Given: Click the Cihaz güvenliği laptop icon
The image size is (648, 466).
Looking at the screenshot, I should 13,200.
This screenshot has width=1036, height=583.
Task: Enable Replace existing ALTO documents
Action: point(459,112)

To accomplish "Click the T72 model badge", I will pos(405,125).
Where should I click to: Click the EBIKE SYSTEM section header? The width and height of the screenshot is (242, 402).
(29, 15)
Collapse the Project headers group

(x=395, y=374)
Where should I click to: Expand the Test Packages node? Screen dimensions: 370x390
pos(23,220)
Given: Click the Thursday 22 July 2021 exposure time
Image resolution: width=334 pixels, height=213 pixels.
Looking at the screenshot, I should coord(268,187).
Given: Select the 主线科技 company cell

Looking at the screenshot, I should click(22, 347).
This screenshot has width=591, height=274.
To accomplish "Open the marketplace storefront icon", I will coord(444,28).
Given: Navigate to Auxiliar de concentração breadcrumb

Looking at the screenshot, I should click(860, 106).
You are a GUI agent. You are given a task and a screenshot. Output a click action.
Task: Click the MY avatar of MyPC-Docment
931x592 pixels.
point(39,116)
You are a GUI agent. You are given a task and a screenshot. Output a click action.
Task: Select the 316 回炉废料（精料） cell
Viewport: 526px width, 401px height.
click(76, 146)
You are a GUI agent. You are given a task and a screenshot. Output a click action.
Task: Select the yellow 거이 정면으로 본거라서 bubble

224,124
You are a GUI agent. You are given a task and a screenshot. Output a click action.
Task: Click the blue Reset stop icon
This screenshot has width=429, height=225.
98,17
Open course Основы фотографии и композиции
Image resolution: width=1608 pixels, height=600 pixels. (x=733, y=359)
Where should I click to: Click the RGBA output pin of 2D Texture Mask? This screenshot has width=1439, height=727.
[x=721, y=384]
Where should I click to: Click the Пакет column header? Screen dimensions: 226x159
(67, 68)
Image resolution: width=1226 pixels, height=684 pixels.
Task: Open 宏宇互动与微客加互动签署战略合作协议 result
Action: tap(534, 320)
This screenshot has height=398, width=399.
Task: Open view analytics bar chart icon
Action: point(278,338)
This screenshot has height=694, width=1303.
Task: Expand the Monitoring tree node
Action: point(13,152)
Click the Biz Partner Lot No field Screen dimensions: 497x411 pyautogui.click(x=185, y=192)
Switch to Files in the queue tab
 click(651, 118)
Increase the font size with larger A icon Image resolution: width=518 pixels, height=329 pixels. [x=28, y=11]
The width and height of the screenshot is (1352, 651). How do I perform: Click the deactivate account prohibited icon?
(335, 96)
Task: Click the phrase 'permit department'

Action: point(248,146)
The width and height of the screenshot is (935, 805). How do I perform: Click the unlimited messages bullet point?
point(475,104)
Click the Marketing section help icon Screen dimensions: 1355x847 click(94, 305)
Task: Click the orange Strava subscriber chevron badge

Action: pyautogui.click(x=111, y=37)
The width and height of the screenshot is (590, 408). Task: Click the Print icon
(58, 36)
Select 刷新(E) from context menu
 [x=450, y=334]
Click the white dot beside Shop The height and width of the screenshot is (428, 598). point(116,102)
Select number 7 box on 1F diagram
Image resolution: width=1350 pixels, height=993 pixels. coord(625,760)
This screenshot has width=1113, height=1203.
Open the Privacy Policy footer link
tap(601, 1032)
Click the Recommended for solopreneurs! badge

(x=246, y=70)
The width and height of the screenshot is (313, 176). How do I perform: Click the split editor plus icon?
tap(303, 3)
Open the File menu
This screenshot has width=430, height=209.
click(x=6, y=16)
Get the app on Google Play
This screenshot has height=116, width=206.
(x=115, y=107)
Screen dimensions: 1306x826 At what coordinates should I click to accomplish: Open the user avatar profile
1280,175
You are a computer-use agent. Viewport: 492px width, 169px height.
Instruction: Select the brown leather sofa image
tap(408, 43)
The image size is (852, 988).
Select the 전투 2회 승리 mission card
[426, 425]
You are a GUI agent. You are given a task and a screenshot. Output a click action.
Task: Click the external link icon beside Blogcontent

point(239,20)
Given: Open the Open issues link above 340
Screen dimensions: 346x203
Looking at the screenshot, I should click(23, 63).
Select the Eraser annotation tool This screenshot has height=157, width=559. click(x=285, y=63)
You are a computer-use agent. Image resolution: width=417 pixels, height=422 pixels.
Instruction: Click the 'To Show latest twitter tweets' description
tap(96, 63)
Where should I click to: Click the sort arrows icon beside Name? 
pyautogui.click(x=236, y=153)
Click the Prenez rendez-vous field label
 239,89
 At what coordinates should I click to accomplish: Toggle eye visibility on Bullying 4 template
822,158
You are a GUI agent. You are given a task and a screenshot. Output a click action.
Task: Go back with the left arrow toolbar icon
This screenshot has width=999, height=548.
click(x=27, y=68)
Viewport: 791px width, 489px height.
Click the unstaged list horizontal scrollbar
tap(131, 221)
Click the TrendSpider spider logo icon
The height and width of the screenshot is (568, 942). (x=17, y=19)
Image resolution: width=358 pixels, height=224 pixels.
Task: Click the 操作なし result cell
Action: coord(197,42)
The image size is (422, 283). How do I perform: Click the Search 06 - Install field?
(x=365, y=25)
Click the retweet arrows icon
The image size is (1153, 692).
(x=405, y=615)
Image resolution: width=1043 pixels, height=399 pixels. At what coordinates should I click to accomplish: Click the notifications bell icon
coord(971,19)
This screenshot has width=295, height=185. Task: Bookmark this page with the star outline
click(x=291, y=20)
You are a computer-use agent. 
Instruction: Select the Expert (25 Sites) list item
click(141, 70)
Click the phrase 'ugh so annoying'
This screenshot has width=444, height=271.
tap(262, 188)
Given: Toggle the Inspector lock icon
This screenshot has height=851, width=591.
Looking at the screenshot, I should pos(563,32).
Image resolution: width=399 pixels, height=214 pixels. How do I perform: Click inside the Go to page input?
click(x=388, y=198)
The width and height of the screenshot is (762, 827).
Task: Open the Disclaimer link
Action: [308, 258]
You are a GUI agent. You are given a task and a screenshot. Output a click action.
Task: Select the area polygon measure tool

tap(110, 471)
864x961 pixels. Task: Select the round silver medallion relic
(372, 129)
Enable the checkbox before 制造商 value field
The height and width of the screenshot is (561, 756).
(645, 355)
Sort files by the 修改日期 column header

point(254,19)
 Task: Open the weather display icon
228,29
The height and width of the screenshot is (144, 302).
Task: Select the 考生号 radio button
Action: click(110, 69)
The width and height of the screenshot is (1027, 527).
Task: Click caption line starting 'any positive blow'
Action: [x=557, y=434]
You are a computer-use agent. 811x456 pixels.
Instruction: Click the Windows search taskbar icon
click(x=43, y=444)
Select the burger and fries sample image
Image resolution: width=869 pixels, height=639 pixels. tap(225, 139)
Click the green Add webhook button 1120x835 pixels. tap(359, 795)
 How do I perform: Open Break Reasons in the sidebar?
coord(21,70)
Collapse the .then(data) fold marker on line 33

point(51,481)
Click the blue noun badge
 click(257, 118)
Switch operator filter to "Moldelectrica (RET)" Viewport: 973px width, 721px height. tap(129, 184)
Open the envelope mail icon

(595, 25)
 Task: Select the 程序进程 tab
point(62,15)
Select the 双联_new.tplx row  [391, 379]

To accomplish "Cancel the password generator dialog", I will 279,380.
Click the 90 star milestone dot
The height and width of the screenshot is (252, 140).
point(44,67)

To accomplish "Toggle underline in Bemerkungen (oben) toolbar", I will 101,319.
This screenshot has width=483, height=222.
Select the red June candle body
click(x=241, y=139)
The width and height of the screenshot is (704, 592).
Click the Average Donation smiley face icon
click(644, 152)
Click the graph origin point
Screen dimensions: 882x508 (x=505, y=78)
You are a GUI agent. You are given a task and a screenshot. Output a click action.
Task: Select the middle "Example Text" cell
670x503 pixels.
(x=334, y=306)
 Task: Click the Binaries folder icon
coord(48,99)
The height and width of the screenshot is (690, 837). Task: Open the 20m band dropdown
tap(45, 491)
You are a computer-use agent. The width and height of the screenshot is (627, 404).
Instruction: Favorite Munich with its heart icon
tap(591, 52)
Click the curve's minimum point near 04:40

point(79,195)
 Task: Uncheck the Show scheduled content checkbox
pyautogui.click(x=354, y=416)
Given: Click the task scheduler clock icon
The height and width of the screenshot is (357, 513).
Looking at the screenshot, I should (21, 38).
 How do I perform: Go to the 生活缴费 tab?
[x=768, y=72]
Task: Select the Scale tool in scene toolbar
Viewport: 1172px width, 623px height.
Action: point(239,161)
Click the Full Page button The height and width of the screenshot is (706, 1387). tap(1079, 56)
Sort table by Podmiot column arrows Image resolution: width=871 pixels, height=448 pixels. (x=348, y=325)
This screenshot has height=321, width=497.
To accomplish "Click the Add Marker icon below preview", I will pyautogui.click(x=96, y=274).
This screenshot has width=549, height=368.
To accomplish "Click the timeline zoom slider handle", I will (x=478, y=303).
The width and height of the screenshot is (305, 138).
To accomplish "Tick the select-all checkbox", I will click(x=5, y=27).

################

HOW TO COMPLETE THIS TASK: Only the number is needed: count the lines of the material that include "will".

OUTPUT BELOW: 7